Some rows
((

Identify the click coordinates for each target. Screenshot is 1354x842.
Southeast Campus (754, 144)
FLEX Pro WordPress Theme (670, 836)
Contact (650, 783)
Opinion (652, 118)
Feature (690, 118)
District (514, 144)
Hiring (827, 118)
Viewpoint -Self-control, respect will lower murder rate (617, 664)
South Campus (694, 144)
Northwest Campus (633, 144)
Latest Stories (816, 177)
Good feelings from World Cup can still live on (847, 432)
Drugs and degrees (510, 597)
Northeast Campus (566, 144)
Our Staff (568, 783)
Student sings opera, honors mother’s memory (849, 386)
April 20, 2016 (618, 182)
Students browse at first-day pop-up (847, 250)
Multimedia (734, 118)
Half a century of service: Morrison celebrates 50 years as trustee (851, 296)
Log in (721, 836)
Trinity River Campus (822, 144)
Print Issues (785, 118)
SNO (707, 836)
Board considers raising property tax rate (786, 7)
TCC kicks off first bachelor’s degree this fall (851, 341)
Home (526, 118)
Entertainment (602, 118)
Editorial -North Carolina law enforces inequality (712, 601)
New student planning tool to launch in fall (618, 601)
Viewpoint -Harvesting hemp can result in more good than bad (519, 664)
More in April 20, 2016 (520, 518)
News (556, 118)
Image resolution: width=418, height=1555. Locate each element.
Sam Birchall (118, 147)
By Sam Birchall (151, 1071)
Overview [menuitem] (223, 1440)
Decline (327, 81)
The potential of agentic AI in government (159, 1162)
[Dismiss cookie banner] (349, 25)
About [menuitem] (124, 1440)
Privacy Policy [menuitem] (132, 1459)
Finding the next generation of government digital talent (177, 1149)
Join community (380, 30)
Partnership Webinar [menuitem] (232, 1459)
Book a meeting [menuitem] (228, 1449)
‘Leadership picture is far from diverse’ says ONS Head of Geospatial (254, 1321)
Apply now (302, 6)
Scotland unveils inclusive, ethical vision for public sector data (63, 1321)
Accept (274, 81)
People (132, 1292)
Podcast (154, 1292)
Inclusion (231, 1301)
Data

))

Please write out again the rows from the line with "News (556, 118)" to the line with "Join community (380, 30)", both ends included and with their requests, adding -112 to every coordinate in the answers.

:: CORRECT OUTPUT ::
News (444, 6)
Image resolution: width=418, height=1555. Locate each element.
Sam Birchall (6, 35)
By Sam Birchall (39, 959)
Overview [menuitem] (111, 1328)
Decline (215, -31)
The potential of agentic AI in government (47, 1050)
[Dismiss cookie banner] (237, -87)
About [menuitem] (12, 1328)
Privacy Policy [menuitem] (20, 1347)
Finding the next generation of government digital talent (65, 1037)
Join community (268, -82)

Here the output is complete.